STATED PROBLEM:
Copy out the rows below, replacing each "computer-use agent" with "desktop automation agent" and keeping everything else the same.

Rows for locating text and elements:
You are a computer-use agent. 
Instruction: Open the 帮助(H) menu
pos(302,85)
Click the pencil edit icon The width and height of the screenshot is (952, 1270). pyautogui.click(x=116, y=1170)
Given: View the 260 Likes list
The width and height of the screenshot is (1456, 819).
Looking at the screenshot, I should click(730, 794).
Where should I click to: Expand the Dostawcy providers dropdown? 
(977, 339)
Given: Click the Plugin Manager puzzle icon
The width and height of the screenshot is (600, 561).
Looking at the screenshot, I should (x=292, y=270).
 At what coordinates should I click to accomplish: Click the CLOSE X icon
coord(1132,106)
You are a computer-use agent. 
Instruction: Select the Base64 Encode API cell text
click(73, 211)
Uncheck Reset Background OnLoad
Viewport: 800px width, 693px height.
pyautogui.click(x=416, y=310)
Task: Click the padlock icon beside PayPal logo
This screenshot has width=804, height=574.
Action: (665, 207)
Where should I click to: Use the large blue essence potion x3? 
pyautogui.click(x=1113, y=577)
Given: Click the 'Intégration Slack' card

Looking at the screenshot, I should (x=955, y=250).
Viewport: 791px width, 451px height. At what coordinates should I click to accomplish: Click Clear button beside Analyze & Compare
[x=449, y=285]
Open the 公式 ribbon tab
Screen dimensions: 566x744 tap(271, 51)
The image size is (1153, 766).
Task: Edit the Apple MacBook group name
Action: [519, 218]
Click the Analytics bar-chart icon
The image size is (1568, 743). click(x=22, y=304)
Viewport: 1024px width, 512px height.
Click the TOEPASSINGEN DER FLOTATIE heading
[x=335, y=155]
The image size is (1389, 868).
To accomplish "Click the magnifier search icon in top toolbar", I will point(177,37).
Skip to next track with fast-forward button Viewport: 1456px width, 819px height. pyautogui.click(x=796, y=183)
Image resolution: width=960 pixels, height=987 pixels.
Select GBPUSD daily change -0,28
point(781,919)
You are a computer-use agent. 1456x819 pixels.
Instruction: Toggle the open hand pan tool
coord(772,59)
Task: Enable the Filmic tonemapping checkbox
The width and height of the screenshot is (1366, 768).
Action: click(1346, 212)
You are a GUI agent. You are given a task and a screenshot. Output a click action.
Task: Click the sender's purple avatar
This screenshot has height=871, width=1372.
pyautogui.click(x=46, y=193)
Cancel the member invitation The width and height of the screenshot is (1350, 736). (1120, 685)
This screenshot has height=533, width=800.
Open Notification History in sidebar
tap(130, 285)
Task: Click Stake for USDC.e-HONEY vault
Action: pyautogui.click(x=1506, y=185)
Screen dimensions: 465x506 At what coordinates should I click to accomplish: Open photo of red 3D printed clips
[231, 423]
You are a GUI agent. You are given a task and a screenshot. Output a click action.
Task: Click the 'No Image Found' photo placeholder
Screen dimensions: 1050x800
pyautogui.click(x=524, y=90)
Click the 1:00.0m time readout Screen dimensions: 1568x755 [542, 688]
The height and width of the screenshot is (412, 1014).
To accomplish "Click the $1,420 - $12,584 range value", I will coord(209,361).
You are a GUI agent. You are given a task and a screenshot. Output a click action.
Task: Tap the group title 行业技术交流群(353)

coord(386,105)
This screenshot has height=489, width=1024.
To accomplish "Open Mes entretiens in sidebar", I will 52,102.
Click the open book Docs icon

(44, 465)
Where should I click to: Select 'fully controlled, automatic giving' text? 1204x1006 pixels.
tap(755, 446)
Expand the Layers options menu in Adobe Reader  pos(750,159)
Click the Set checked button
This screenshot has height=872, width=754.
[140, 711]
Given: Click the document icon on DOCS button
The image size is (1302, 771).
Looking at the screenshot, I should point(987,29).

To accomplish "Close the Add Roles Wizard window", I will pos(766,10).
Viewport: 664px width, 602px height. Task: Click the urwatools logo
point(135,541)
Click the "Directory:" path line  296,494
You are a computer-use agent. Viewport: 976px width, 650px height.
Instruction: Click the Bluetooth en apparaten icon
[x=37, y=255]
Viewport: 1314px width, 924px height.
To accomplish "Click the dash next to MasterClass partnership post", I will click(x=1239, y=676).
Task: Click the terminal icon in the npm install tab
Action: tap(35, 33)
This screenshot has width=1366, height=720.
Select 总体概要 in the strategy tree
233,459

REPLY TO THE TASK:
You are a desktop automation agent. 
Instruction: Open the 帮助(H) menu
pos(302,85)
Click the pencil edit icon The width and height of the screenshot is (952, 1270). pyautogui.click(x=116, y=1170)
Given: View the 260 Likes list
The width and height of the screenshot is (1456, 819).
Looking at the screenshot, I should click(730, 794).
Where should I click to: Expand the Dostawcy providers dropdown? 
(977, 339)
Given: Click the Plugin Manager puzzle icon
The width and height of the screenshot is (600, 561).
Looking at the screenshot, I should (x=292, y=270).
 At what coordinates should I click to accomplish: Click the CLOSE X icon
coord(1132,106)
You are a desktop automation agent. 
Instruction: Select the Base64 Encode API cell text
click(73, 211)
Uncheck Reset Background OnLoad
Viewport: 800px width, 693px height.
pyautogui.click(x=416, y=310)
Task: Click the padlock icon beside PayPal logo
This screenshot has width=804, height=574.
Action: (665, 207)
Where should I click to: Use the large blue essence potion x3? 
pyautogui.click(x=1113, y=577)
Given: Click the 'Intégration Slack' card

Looking at the screenshot, I should (x=955, y=250).
Viewport: 791px width, 451px height. At what coordinates should I click to accomplish: Click Clear button beside Analyze & Compare
[x=449, y=285]
Open the 公式 ribbon tab
Screen dimensions: 566x744 tap(271, 51)
The image size is (1153, 766).
Task: Edit the Apple MacBook group name
Action: [519, 218]
Click the Analytics bar-chart icon
The image size is (1568, 743). click(x=22, y=304)
Viewport: 1024px width, 512px height.
Click the TOEPASSINGEN DER FLOTATIE heading
[x=335, y=155]
The image size is (1389, 868).
To accomplish "Click the magnifier search icon in top toolbar", I will point(177,37).
Skip to next track with fast-forward button Viewport: 1456px width, 819px height. pyautogui.click(x=796, y=183)
Image resolution: width=960 pixels, height=987 pixels.
Select GBPUSD daily change -0,28
point(781,919)
You are a desktop automation agent. 1456x819 pixels.
Instruction: Toggle the open hand pan tool
coord(772,59)
Task: Enable the Filmic tonemapping checkbox
The width and height of the screenshot is (1366, 768).
Action: click(1346, 212)
You are a GUI agent. You are given a task and a screenshot. Output a click action.
Task: Click the sender's purple avatar
This screenshot has height=871, width=1372.
pyautogui.click(x=46, y=193)
Cancel the member invitation The width and height of the screenshot is (1350, 736). (1120, 685)
This screenshot has height=533, width=800.
Open Notification History in sidebar
tap(130, 285)
Task: Click Stake for USDC.e-HONEY vault
Action: pyautogui.click(x=1506, y=185)
Screen dimensions: 465x506 At what coordinates should I click to accomplish: Open photo of red 3D printed clips
[231, 423]
You are a GUI agent. You are given a task and a screenshot. Output a click action.
Task: Click the 'No Image Found' photo placeholder
Screen dimensions: 1050x800
pyautogui.click(x=524, y=90)
Click the 1:00.0m time readout Screen dimensions: 1568x755 [542, 688]
The height and width of the screenshot is (412, 1014).
To accomplish "Click the $1,420 - $12,584 range value", I will coord(209,361).
You are a GUI agent. You are given a task and a screenshot. Output a click action.
Task: Tap the group title 行业技术交流群(353)

coord(386,105)
This screenshot has height=489, width=1024.
To accomplish "Open Mes entretiens in sidebar", I will 52,102.
Click the open book Docs icon

(44, 465)
Where should I click to: Select 'fully controlled, automatic giving' text? 1204x1006 pixels.
tap(755, 446)
Expand the Layers options menu in Adobe Reader  pos(750,159)
Click the Set checked button
This screenshot has height=872, width=754.
[140, 711]
Given: Click the document icon on DOCS button
The image size is (1302, 771).
Looking at the screenshot, I should point(987,29).

To accomplish "Close the Add Roles Wizard window", I will pos(766,10).
Viewport: 664px width, 602px height. Task: Click the urwatools logo
point(135,541)
Click the "Directory:" path line  296,494
You are a desktop automation agent. Viewport: 976px width, 650px height.
Instruction: Click the Bluetooth en apparaten icon
[x=37, y=255]
Viewport: 1314px width, 924px height.
To accomplish "Click the dash next to MasterClass partnership post", I will click(x=1239, y=676).
Task: Click the terminal icon in the npm install tab
Action: tap(35, 33)
This screenshot has width=1366, height=720.
Select 总体概要 in the strategy tree
233,459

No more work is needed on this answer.